The prude has a wonderful esteem for the chain-laugh or dimple; she looks upon all other kinds of laughter as excessives of levity, and is never seen upon the most extravagant jests, to disorder her features with a smile; her lips are composed with a primness peculiar to her character; all her modesty seems collected into her face, and but very rarely takes the freedom to sink her cheek into a dimple. The effeminate fop, by the long exercise of his countenance at the glass, is in the same situation, and you may generally see him admire his own eloquence by a dimple.

The young widow is only a chain for a time; her smiles are confined by decorum, and she is obliged to make her face sympathise with her habit; she looks demure by art, and by the strictest rule of decency is never allowed to smile, till the first offer or advance to her is over.

The wag generally calls in the horse-laugh to his assistance.

There are another kind of grinners, which some people term sneerers. They always indulge their mirth at the expence of their friends, and all their ridicule consists in unseasonable ill-nature; but they should consider, that let them do what they will, they never can laugh away their own folly by sneering at other people’s.

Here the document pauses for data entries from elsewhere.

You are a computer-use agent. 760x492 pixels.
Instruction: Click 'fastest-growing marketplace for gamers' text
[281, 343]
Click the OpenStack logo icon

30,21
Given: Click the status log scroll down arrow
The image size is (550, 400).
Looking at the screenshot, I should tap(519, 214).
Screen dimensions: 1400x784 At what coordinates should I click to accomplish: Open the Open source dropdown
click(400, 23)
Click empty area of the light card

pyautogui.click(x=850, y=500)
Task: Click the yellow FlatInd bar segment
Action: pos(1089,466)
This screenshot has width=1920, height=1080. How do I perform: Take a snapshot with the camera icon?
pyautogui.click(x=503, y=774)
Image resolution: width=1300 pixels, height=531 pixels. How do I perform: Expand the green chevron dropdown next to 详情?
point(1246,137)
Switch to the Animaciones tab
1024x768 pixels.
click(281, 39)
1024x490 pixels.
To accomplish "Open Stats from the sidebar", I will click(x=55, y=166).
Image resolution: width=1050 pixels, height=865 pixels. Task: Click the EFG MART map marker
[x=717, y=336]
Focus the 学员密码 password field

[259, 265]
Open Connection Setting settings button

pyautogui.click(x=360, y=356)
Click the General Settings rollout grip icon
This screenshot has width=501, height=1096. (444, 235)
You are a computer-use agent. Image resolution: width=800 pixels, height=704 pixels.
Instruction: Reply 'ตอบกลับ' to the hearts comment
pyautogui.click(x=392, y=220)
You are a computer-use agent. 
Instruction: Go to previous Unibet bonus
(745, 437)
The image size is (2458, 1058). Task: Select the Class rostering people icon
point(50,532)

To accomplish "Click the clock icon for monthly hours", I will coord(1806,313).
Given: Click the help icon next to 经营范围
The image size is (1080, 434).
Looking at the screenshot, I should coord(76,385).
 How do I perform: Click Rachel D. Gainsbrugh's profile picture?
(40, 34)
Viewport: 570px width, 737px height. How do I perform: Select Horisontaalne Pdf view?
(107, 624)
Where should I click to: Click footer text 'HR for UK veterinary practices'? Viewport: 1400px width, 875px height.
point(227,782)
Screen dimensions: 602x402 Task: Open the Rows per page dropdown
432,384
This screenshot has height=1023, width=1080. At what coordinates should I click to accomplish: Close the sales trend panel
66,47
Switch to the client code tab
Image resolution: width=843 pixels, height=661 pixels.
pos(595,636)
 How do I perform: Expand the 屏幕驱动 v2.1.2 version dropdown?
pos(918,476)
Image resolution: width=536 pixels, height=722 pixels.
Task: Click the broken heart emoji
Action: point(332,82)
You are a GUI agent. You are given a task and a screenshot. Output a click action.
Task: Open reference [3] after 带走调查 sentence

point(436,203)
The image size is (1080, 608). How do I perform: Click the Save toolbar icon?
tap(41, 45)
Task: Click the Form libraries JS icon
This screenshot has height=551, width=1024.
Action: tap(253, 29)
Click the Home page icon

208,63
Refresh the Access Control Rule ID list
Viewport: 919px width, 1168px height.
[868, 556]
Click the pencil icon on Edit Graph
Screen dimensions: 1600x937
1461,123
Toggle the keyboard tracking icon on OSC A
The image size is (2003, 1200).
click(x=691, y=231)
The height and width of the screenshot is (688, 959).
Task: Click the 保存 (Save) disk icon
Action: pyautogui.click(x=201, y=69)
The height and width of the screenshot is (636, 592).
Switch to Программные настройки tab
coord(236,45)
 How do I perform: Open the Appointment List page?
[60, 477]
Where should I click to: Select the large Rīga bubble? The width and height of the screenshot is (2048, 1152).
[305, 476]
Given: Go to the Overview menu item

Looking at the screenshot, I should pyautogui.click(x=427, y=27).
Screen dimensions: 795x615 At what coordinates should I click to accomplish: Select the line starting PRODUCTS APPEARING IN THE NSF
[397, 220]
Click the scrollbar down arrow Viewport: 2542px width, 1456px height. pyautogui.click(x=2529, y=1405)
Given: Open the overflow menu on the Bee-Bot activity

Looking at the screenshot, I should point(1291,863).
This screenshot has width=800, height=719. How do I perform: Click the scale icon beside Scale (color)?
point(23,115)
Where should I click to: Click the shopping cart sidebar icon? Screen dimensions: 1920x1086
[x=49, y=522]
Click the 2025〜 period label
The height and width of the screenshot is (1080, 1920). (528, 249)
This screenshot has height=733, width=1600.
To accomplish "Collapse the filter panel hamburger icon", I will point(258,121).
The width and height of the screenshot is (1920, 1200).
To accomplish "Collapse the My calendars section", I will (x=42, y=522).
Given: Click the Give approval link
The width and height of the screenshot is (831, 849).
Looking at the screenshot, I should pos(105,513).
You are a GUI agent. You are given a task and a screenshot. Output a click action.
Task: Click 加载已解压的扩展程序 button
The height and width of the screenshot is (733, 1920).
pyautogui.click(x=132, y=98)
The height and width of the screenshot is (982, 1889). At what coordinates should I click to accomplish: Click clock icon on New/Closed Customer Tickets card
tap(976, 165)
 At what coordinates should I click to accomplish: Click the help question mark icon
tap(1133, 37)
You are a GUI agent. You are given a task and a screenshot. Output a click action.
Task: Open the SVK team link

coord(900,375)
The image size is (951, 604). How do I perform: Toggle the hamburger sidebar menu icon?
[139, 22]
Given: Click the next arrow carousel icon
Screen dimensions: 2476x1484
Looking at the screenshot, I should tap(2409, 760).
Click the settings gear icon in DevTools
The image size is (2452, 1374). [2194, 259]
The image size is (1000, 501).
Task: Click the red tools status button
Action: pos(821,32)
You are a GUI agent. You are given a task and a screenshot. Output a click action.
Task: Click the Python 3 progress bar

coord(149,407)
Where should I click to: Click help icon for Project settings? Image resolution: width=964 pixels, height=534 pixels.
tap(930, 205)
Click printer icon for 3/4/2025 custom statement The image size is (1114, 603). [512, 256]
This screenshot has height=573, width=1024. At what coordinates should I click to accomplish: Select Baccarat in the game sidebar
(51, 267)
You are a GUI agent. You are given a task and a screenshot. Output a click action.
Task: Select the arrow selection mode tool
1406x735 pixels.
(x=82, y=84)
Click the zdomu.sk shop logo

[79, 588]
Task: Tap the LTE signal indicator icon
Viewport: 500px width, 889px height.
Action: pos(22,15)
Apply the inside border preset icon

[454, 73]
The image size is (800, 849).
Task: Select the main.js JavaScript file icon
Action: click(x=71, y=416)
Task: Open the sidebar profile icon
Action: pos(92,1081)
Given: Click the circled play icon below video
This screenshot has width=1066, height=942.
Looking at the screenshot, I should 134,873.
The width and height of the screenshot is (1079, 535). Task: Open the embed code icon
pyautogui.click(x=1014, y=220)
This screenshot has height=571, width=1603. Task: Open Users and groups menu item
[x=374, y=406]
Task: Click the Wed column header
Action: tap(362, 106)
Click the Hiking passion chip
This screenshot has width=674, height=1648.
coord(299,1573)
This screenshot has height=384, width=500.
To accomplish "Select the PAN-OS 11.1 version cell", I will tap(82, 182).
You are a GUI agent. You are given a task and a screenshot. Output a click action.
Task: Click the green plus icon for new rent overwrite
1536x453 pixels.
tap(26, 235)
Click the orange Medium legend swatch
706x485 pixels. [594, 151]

The coquette has a great deal of the sneerer in her composition; but she must be allowed to be a proficient in laughter, and one who can run through all the exercise of the features: she subdues the formal lover with the dimple---accosts the fop with a smile—joins with the wit in a downright laugh:---to vary the air of her countenance, she frequently rallies with a grin---and when she hath ridiculed her lover quite out of his understanding, she, to complete his misfortunes, strikes him dumb with the horse-laugh.

At present the most fashionable is a mixture of the horse-laugh and the grin, so happily blended together, that the teeth are shown without the face being distorted.


EXTRAVAGANCE AND AVARICE.

Some rich men starve to-day for fear of starving to-morrow, (as a man leaps into the sea to avoid being drowned) and the indigent often consume in an hour what they may feel the want of a year: as if old people hoarded money because they cannot want it, and young men throw it away because it is necessary to their subsistence.

He is rich enough that needs neither flatter nor borrow, and truly rich that is satisfied: want lies in desire.